Wall Street fecha sem rumo único após semana marcada por tensão geopolítica
Donald Trump ameaçou impor tarifas contra aliados europeus, em uma tentativa de pressioná-los a aceitar as reivindicações norte-americanas de anexar a Groenlândia; republicano voltou atrás na quarta (21)

Os principais índices acionários de Wall Street encerraram o pregão desta sexta-feira (23) sem uma direção única.
As tensões geopolíticas seguem no radar, depois de o presidente dos Estados Unidos, Donald Trump, ter ameaçado impor tarifas contra aliados europeus, em uma tentativa de pressioná-los a aceitar as reivindicações norte-americanas de anexar a Groenlândia.
Trump atenuou as ameaças na quarta (21) e descartou a possibilidade de tomar a Groenlândia à força.
Nesta sexta (23), o Dow Jones caiu 0,58%, a 49.098 pontos.

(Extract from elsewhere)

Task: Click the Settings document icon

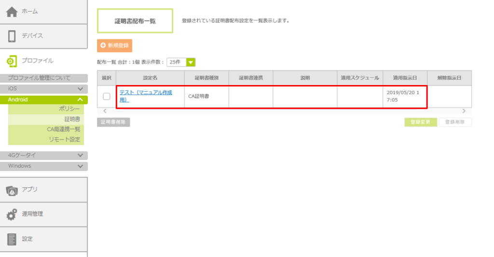Action: (12, 239)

O S&P 500 subiu 0,02%, a 6.914 pontos, e o Nasdaq ganhou 0,28%, a 23.501 pontos.
A semana foi de queda, com o S&P 500 recuando 0,36%, o Dow Jones caindo 0,53% e a Nasdaq perdendo 0,06%.
Um destaque nesta sexta (23) foi a fabricante de chips Intel, que encerrou em queda de mais de 17%. A empresa previu receita e lucro trimestrais abaixo das estimativas do mercado, dizendo que teve dificuldades para atender à demanda por chips de servidor usados em data centers de IA. Os papéis têm alta de cerca de 50% desde o início do ano.

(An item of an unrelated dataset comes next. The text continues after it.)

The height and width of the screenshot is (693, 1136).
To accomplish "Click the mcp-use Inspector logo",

A Nvidia, por sua vez, teve alta de mais de 1,5% após a Bloomberg News noticiar que autoridades chinesas informaram à Alibaba, Tencent e ByteDance que elas podem preparar encomendas para os chips de IA H200 da Nvidia.

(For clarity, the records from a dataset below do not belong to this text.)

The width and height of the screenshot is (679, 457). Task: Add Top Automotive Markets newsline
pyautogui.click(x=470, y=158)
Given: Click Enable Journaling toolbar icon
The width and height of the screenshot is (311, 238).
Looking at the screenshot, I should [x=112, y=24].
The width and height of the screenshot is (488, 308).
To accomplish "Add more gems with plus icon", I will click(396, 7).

Com muitas empresas de tecnologia e semicondutores ainda negociando a preços altíssimos, 2026 é visto por muitos como o ano em que a empolgação com a tendência da inteligência artificial (IA) e os enormes investimentos de capital para concretizá-la precisam começar a se refletir em receita corporativa.
Pela manhã foi divulgado que o crescimento da atividade empresarial dos EUA permaneceu quase inalterado em janeiro. A S&P Global informou que o Índice de Gerentes de Compras (PMI) Composto preliminar dos EUA, que acompanha os setores industrial e de serviços, subiu ligeiramente para 52,8 neste mês, ante 52,7 em dezembro. Uma leitura acima de 50 indica expansão no setor privado.
E a confiança do consumidor norte-americano melhorou de forma geral em janeiro, embora as preocupações com os preços altos e com o mercado de trabalho tenham persistido. A Pesquisa de Consumidores da Universidade do Michigan mostrou que o Índice de Confiança do Consumidor aumentou para uma leitura final de 56,4 neste mês, em comparação com uma estimativa anterior de 54,0.
Com isso, espera-se que o Federal Reserve mantenha as taxas de juros entre 3,5% e 3,75% na próxima semana. A ferramenta FedWatch do CMEGroup mostra que os mercados estão prevendo o primeiro corte para junho.